··· Records for the task ···

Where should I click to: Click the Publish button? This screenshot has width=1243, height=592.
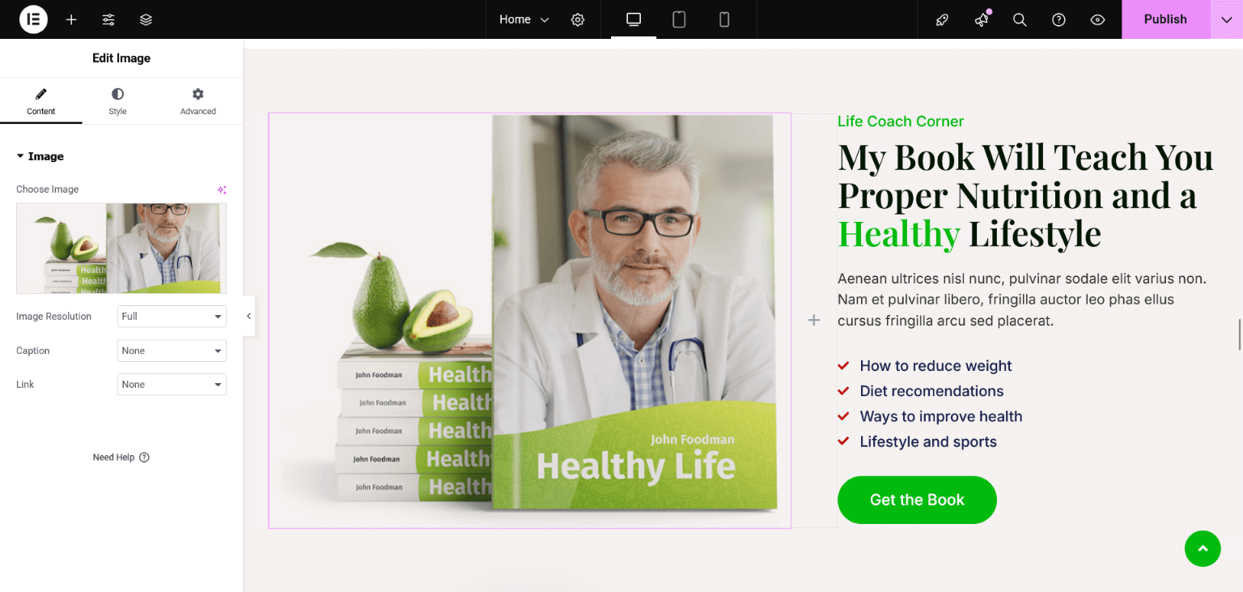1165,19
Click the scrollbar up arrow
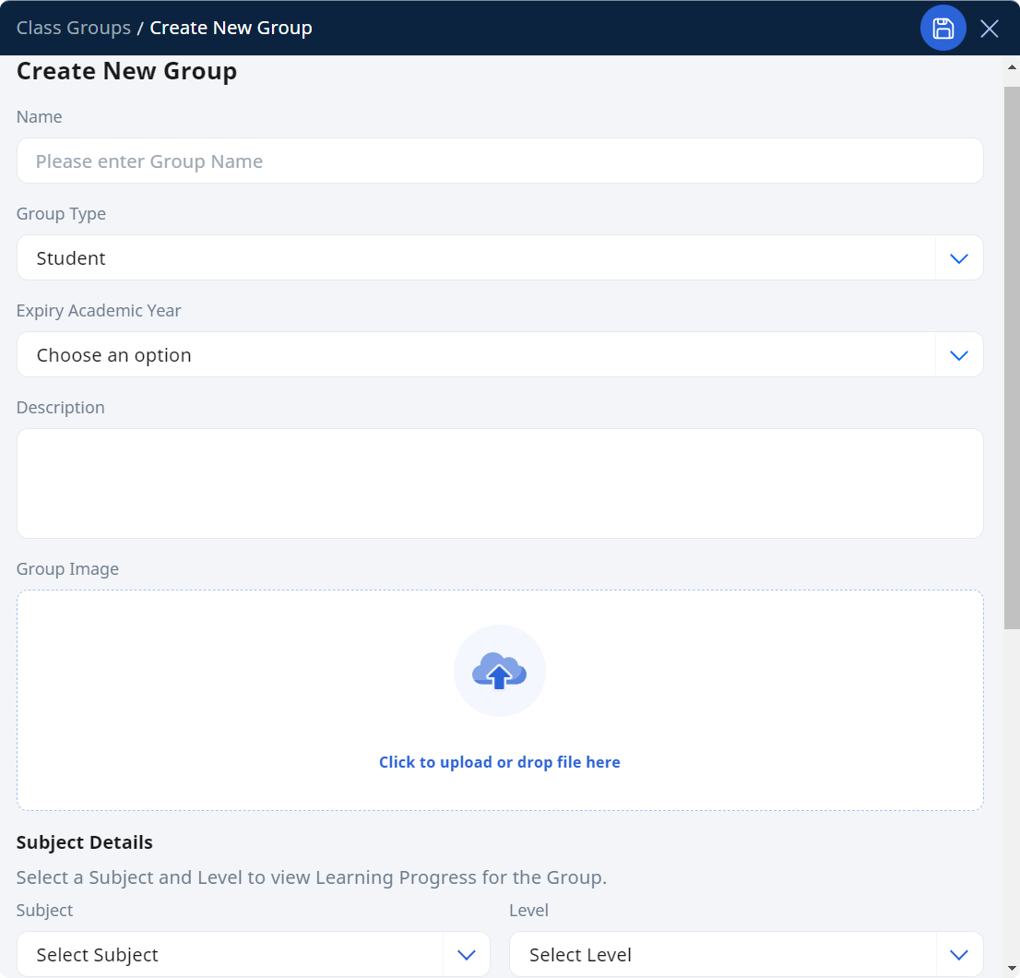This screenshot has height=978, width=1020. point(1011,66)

···
··· Records for the task ···

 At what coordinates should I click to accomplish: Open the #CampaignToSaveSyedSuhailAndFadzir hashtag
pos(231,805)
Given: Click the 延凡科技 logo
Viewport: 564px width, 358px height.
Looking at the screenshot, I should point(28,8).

···

To be done
Can you copy the rows from the line with "Where should I" to the line with "This screenshot has height=978, width=1020." word for word, leaving out the pictures?

Result of this task
Where should I click to: Click the Publish button? This screenshot has width=1243, height=592.
1165,19
Click the scrollbar up arrow
This screenshot has height=978, width=1020. point(1011,66)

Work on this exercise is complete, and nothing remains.